Stuttgart würde gerne mehr bauen
Bild: Sabine Moosmann ⁄

Die Preise für Wohneigentum in Deutschlands Großstädten sind 2014 weiter angestiegen. Das zeigt das Kaufbarometer des Portals immowelt.de. Nur in fünf der 14 größten Städte blieben die Preise stabil. Die höchsten Anstiege verzeichnen Nürnberg (20 Prozent), Stuttgart (18 Prozent) und Berlin (15 Prozent).

Dass Berlin (3.048 Euro pro Quadratmeter, plus 15 Prozent) dazugehört, dürfte wenig überraschen. Die Wohnungspreise in der Hauptstadt befinden sich immer noch in einer Aufholbewegung, und so lange die Stadt weiter blüht und wächst, wird auch der Boom am Wohnungsmarkt kaum zu bremsen sein. Zum ersten Mal hat der Berliner Quadratmeterpreis in diesem Jahr im Mittel die 3.000 Euro-Grenze geknackt.

Noch größere Anstiege haben Stuttgart (3.074 Euro, plus 18 Prozent) und Nürnberg (2.416 Euro, plus 20 Prozent) erlebt. In Nürnberg wurde der Neubau von Wohnungen lange vernachlässigt und in der Folge das Angebot knapp. Der angestaute Überhang an Nachfrage wird die Preisentwicklung noch eine Weile lang befeuern.

Die Stuttgarter dagegen wollten immer bauen, doch die geographische Lage der Stadt erlaubt es nicht. Neubau von Wohnungen bedeutet in Stuttgart städtische Nachverdichtung und die Erschließung von neuem Bauland.

Exklusives Luxusgut: Wohnraum in München

An der Spitze steht weiterhin München: Hier müssen Käufer seit vielen Jahren am tiefsten in die Tasche greifen. Der Preis pro Quadratmeter ist in der Landeshauptstadt mittlerweile auf einen Median von 5.747 Euro (plus neun Prozent) gestiegen. In den vergangenen fünf Jahren summiert sich der Preisanstieg damit auf 85 Prozent.

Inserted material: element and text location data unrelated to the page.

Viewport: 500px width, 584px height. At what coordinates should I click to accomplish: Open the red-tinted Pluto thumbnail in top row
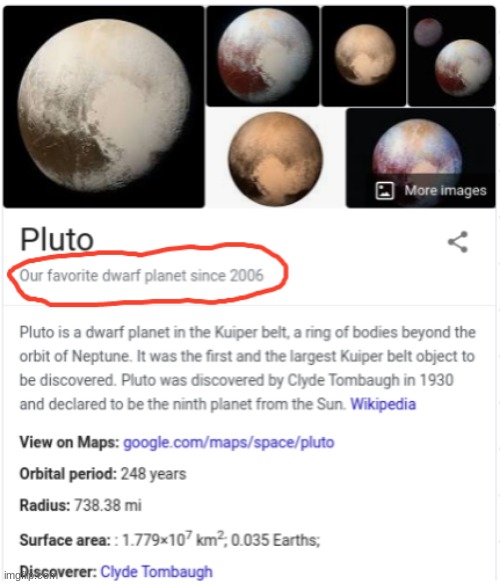click(263, 56)
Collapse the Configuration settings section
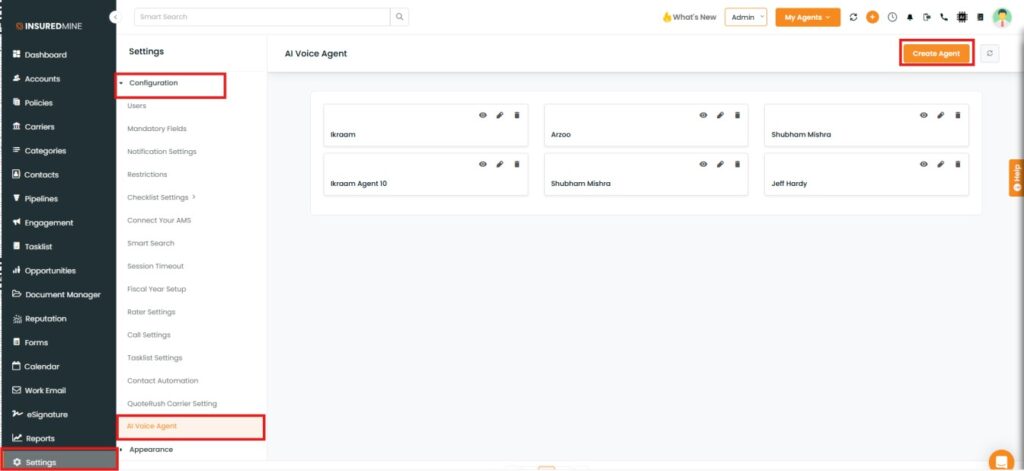This screenshot has width=1024, height=471. point(153,83)
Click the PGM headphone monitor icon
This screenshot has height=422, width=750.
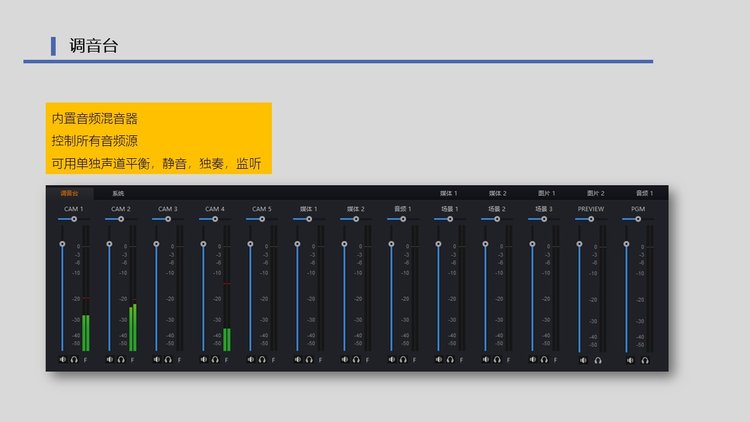[x=645, y=359]

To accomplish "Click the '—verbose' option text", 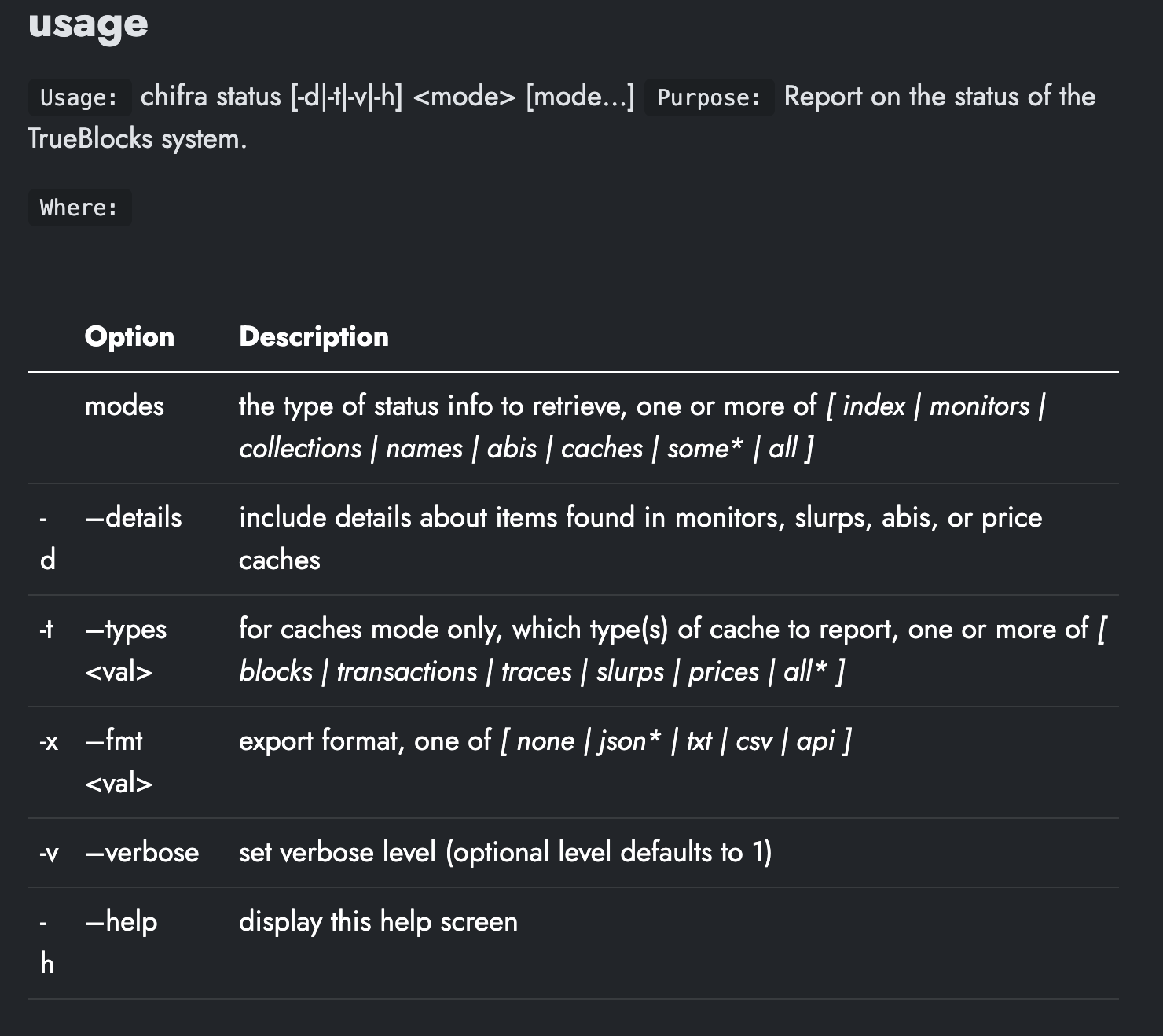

Wie abgehoben sich die Situation für Käufer in München darstellt, zeigt auch ein Blick auf die im Ranking unmittelbar nachfolgenden Städte: Sowohl in Frankfurt am Main, Hamburg, Stuttgart und Berlin ist eine Wohnung zu Preisen zwischen 3.000 bis 3.800 Euro pro Quadratmeter (Median) zu haben – in München muss man da noch 2.000 Euro drauflegen.

Top und Flop im Westen: Rhein und Ruhr

Im Westen Deutschlands kristallisieren sich die Städte der Rheinschiene als attraktive Standorte für Wohnungskäufer heraus. In Köln (2.489 Euro, plus elf Prozent) und Düsseldorf (2.679 Euro, plus sieben Prozent) legten die Preise zu. Beide Städte sind im letzten Jahrzehnt durch Zuwanderung gewachsen und erleben eine große Nachfrage nach Wohnraum.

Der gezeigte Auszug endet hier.